*Exercise directions*. Rewrite the lines of the data below as a numbered list, starting at the line containing "Image resolution: width=640" and ending at the line containing "pos(806,779)", both included. Leave out any blank lines.
___ Stored rows
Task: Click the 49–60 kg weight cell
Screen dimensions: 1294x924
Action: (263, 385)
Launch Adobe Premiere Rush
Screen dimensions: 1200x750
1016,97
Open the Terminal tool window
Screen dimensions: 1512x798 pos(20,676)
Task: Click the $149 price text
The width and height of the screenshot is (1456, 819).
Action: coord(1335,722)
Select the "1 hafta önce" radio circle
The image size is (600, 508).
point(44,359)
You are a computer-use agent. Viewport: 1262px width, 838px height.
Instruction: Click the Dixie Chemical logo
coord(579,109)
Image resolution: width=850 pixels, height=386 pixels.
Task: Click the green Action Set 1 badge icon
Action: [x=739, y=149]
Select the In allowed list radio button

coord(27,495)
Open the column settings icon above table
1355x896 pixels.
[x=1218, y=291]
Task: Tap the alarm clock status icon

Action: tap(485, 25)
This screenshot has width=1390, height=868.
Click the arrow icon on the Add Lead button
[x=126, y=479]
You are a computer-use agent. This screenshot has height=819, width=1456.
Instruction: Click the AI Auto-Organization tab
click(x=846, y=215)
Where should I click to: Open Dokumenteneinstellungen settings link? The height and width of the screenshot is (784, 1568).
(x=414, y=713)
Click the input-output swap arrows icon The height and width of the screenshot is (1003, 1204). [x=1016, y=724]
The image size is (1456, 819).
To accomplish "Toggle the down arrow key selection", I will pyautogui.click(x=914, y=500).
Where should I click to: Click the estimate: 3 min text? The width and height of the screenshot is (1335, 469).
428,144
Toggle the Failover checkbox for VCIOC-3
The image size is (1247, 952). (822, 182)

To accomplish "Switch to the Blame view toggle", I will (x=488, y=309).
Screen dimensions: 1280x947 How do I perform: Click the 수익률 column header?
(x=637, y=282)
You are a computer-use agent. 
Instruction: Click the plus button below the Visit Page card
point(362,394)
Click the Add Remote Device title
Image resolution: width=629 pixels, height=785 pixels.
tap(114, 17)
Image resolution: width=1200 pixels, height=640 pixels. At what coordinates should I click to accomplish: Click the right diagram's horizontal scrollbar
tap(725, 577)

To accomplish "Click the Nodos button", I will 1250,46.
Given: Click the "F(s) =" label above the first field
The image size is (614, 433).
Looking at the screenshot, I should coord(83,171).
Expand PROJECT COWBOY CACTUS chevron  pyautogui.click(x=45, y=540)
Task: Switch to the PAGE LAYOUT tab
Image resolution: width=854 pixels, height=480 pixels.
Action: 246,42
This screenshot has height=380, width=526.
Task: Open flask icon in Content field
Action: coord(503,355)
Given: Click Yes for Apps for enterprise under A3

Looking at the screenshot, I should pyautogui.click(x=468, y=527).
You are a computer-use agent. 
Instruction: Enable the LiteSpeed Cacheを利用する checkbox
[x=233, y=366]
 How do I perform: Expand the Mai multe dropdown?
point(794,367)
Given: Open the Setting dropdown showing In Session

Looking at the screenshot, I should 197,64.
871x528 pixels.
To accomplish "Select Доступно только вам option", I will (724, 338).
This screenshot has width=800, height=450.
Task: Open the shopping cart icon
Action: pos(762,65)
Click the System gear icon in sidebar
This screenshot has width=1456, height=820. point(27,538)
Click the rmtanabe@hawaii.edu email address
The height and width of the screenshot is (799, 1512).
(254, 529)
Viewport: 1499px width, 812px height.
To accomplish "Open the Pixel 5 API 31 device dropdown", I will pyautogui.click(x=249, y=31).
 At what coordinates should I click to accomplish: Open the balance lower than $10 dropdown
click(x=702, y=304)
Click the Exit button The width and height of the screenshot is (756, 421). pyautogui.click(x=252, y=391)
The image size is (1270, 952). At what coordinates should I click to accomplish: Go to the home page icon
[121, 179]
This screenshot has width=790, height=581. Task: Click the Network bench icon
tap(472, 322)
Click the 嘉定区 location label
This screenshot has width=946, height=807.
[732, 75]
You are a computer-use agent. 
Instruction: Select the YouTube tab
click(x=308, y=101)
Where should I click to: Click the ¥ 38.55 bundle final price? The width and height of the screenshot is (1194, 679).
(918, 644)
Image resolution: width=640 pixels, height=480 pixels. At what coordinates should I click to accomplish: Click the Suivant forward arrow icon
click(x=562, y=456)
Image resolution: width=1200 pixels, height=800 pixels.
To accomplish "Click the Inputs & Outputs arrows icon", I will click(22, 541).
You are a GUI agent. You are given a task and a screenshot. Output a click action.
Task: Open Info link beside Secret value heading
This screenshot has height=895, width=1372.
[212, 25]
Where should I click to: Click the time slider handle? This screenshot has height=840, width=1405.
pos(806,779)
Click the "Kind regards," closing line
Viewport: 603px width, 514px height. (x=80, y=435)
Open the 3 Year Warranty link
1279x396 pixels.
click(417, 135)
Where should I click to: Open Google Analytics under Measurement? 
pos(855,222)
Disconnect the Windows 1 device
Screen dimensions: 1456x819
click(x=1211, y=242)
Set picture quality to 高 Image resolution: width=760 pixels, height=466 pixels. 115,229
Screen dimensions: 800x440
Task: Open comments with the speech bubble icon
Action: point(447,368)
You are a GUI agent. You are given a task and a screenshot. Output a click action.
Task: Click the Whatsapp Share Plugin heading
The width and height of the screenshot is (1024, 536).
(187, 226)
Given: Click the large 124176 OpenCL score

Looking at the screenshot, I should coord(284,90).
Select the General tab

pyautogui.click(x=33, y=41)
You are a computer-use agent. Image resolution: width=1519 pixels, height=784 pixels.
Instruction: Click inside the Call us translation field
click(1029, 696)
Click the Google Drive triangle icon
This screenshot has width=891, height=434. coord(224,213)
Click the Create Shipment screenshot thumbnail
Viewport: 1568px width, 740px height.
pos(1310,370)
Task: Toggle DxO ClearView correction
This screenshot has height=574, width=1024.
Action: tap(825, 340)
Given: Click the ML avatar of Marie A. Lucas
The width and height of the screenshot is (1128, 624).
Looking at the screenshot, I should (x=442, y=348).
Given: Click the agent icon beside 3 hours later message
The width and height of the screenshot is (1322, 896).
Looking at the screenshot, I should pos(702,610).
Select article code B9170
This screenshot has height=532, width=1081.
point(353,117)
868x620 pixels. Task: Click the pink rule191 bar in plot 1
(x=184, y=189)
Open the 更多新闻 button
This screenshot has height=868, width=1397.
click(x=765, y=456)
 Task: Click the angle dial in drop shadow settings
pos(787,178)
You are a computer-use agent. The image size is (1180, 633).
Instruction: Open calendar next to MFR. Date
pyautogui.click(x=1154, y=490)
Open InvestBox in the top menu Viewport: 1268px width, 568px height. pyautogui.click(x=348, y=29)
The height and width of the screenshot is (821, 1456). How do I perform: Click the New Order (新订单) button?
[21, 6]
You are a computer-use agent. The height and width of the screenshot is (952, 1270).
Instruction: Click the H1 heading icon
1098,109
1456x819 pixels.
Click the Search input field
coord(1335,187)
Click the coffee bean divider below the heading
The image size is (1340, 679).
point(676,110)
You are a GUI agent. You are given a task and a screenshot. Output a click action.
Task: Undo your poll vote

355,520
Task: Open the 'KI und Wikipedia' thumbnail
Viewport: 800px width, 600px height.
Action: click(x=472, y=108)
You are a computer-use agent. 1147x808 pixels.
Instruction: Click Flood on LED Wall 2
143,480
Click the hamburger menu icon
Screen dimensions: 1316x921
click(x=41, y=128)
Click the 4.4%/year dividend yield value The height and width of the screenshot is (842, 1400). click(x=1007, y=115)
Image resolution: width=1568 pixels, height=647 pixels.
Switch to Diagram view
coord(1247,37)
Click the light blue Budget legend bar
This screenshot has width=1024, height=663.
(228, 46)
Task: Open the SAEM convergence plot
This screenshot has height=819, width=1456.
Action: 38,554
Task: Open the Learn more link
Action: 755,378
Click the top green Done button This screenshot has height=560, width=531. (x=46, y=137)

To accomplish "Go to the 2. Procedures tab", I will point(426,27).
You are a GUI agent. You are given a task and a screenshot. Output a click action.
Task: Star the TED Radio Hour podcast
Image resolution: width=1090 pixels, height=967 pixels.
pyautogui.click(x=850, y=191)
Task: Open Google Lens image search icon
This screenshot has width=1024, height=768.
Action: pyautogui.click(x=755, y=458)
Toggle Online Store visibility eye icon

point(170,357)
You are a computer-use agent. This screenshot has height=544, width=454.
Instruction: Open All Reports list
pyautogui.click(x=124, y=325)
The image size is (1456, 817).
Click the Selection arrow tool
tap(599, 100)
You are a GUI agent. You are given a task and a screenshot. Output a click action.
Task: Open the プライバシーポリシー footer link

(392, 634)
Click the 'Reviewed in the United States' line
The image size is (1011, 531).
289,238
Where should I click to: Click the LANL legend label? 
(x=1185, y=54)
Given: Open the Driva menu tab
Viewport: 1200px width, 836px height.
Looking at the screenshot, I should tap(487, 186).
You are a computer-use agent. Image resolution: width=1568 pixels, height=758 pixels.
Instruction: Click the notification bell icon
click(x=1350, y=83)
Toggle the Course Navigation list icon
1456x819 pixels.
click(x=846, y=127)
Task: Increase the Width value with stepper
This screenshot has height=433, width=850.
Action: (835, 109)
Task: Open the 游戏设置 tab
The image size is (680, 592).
______
*Exercise solution*.
1. Image resolution: width=640 pixels, height=480 pixels. At what coordinates should I click to accomplish: Click the Suivant forward arrow icon
2. click(x=562, y=456)
3. Image resolution: width=1200 pixels, height=800 pixels.
4. To accomplish "Click the Inputs & Outputs arrows icon", I will click(22, 541).
5. You are a GUI agent. You are given a task and a screenshot. Output a click action.
6. Task: Open Info link beside Secret value heading
7. This screenshot has height=895, width=1372.
8. [212, 25]
9. Where should I click to: Click the time slider handle? This screenshot has height=840, width=1405.
10. pos(806,779)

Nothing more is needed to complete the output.